Diet tips for better bone health

● When you’re looking to improve bone strength, you need to add foods that are sources of calcium. Here’s a list of several food options you can choose from to improve your calcium intake: Dairy products like milk, cheese, paneer, along with a variety of other items such as ragi, almonds, almond butter, green leafy vegetables, soya beans, plant-based drinks with added calcium, nuts.

● Vitamin D is another important requirement if you want strong bones. Make sure you get enough sunlight daily. You can also have oily fish, egg yolks, and fortified foods to ensure that your vitamin D requirement is fulfilled.

● You can also explore safe and healthy supplements for calcium and Vitamin D if you are unable to include enough of it in your diet. Make sure you check with your doctor before choosing a supplement or ask them for their recommendation.

● Vegans can choose oats, soya, tofu, nuts, seeds, pulses and raisins to get their required calcium and minerals to strengthen bones.

Exercises for stronger bones

Do you want strong bones in your 40s and 50s?

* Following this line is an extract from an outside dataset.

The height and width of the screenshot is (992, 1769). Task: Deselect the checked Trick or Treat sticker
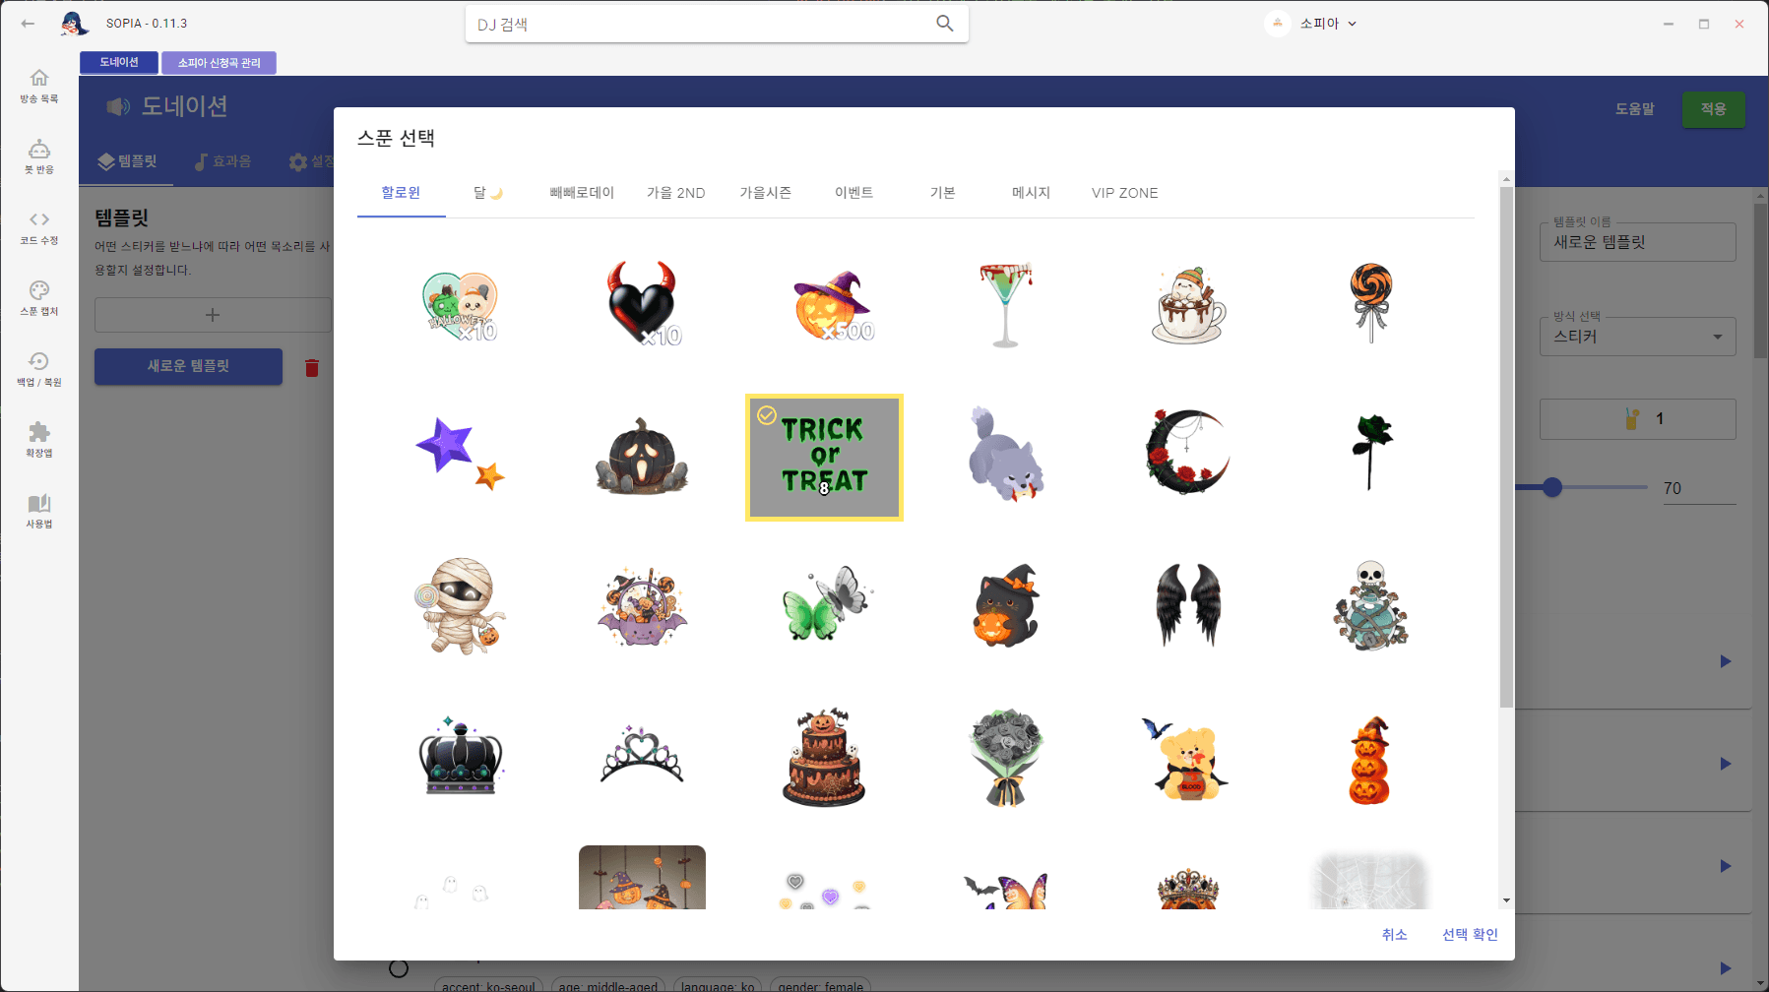click(x=824, y=458)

Start exercising today. Here are a few exercises you can dabble with to improve bone density exponentially.

  1. Light Weight-bearing exercises
  2. Brisk walking
  3. Running or jogging
  4. Racket sports
  5. Dancing
  6. Resistance training
  7. Climbing the stairs

Conclusion

Once you reach your 40s, it’s more important than ever before to pay close attention to your bones and find ways to strengthen them through diet and exercise. Since our bodies are naturally prone to losing bone mass as we age, we might face weaker bones in our midlife and beyond. However, choosing to include more calcium, vitamin D and K2 vitamins, adding exercise to your life and being more aware of your bones might help improve bone density and delay bone-related issues!

If you’re confused about which food products contain calcium that are nutritious enough to add to your diet, visit a healthcare provider to understand how you can include more calcium in your diet. To start things off, you can get some basic understanding of what you need to know about bone health and beyond through our expert articles. Moreover, you can take the reins of your health into your own hands by trying our Quality-of-Life assessment and our free meal plans to take a step towards a healthy life!

FAQs

You can try to increase your bone density naturally by

  • Following a healthy and nutritious diet that is high in calcium and other minerals for bone health
  • Doing strength training and lifting weights
  • Eating more vegetables
  • Getting enough vitamin D
  • Eating more protein

 

Sit-ups and toe touches are two of the main exercises to be avoided if you have poor bone health. Conversely, there are several exercises if you are looking to improve bone strength such as dance, aerobics, walking, lifting weights, yoga, jumping rope etc. 

Yes, it is possible for medications to cause negative effects on the bone. Immediately check with your physician if you face pain, discomfort and other issues due to your medication.

According to the ICMR RDA, the daily intake of calcium should be 1000 mg per day and vitamin D must be 600 IU!